The Vision of Christine de Pizan

Medium Aevum, Spring-Summer, 2007 by Rosalind Brown-Grant

The Vision of Christine de Pizan, trans. Glenda McLeod and Charity Cannon Willard, with notes and interpretative essay by Glenda McLeod, Library of Medieval Women (Cambridge: D. S. Brewer, 2005), 188 pp. ISBN 1-84384-058-8. 45.00 [pounds sterling]/$90.00. Given that Glenda McLeod's original translation of Christine de Pizan's Avision (Christine's Vision, Garland Library of Medieval Literature 68, series B, New York, 1993) has been out of print for some years, the appearance of a new modern English version of this important work is most timely.

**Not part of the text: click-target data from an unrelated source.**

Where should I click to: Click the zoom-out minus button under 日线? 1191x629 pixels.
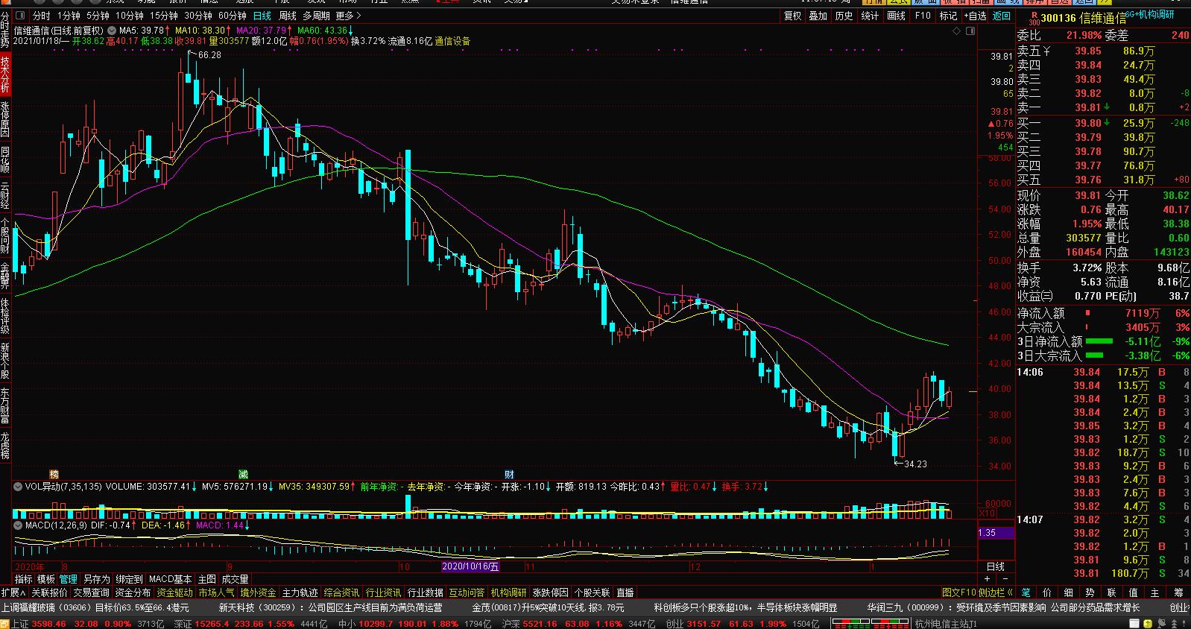(x=1005, y=579)
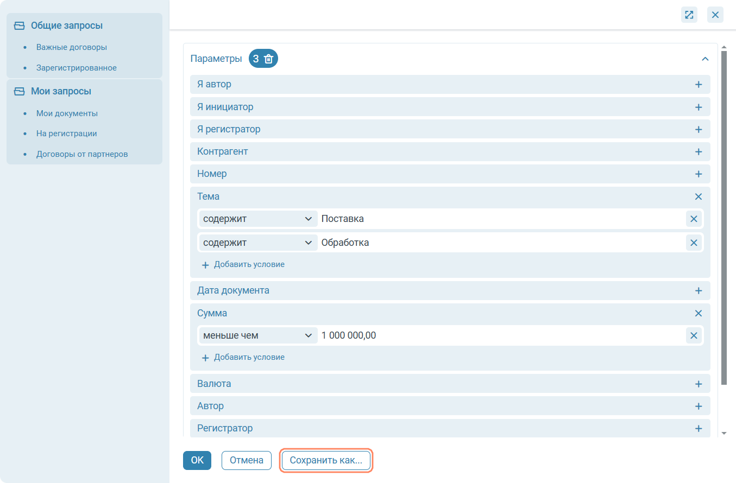Remove the 'Поставка' condition row
Viewport: 736px width, 483px height.
[x=693, y=219]
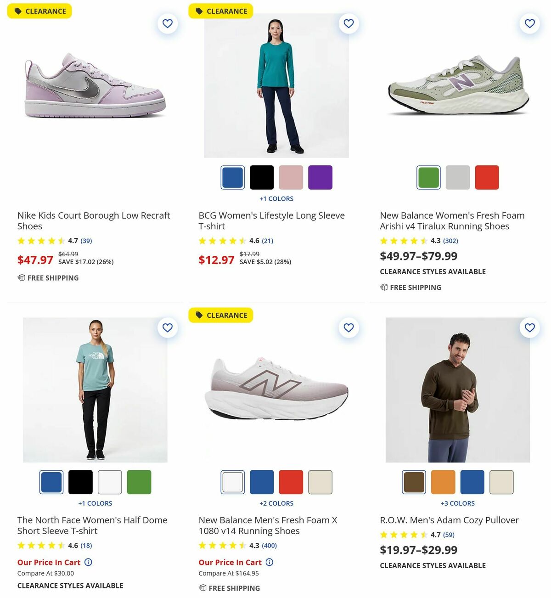This screenshot has width=551, height=598.
Task: Select the orange swatch for the Adam Pullover
Action: point(443,482)
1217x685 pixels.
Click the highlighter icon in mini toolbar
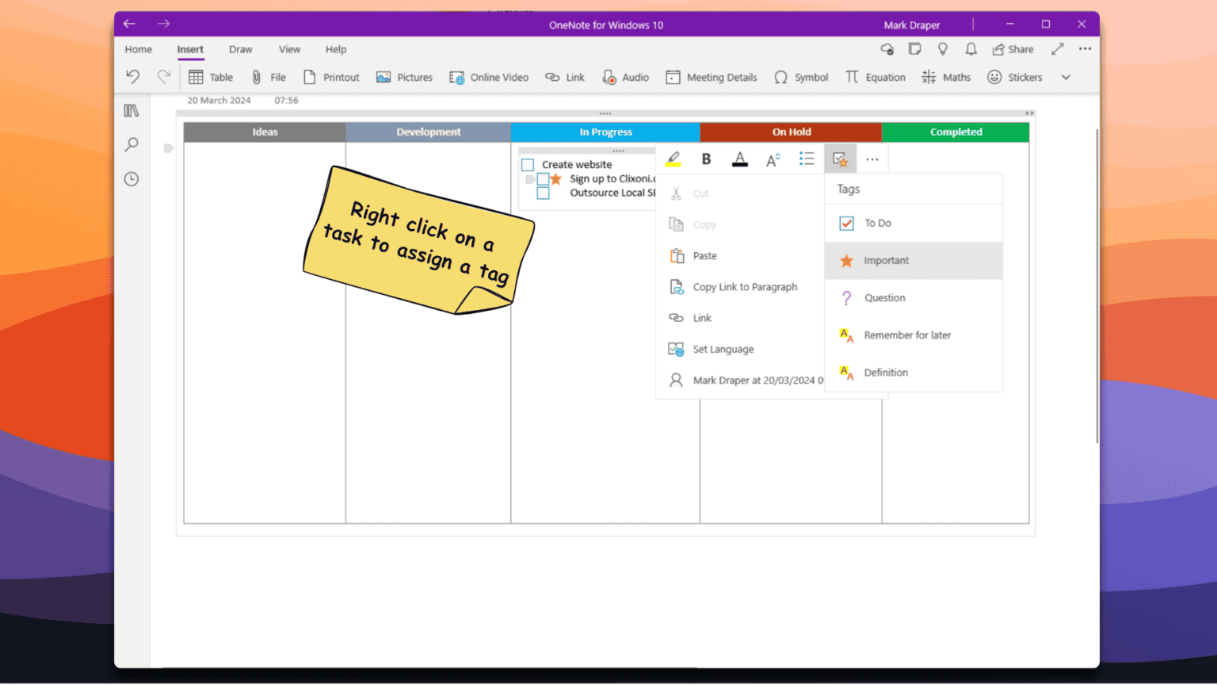point(673,159)
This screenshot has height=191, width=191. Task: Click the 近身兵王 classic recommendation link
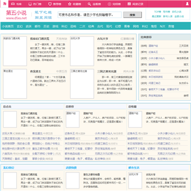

McLeod and Charity Cannon Willard's new translation of Christine's text, which was at once autobiography, political allegory, and philosophical treatise, follows the now definitive edition of the Middle French original (Le Livre de l'advision Cristine, ed. Christine Reno and Liliane Dulac, Paris, 2001), based on the autograph manuscript ex-Phillipps 128. Expanding significantly on the single critical essay found in the original translation, this new version contains both a biographical introduction by Willard and a full discussion by McLeod of how Christine used her sources in order to construct an authoritative position for herself as a political and philosophical commentator. Whilst drawing extensively on the mass of scholarship devoted to this text that has appeared since 1993, McLeod also includes a highly original and interesting account of how the biblical figure of Jacob served Christine as an exemplum of experience in overcoming adversity (pp. 153-6). The new translation is, however, somewhat less user-friendly than the original in lacking its invaluable textual notes and useful translator's preface. The 2005 version also reads at times as both more archaic than that of 1993 (using awkward terms such as 'thusly', p. 85), and more literal, following the original syntax to the point of misunderstanding the grammatical sense in places. For example, on the loss of Christine's husband the text reads: 'Because of said Fortune, Death when he was in his flower, fit and ready and on the point of rising to a high rank, as much through scholarship as wise and prudent government and acquisition of properties, she deprived me of him in the flower of his youth' (p. 95). These shortcomings aside, this new rendering into modern English, with its excellent essays and scholarly bibliography, will certainly be read with great profit, particularly if consulted in tandem with the text of the earlier translation.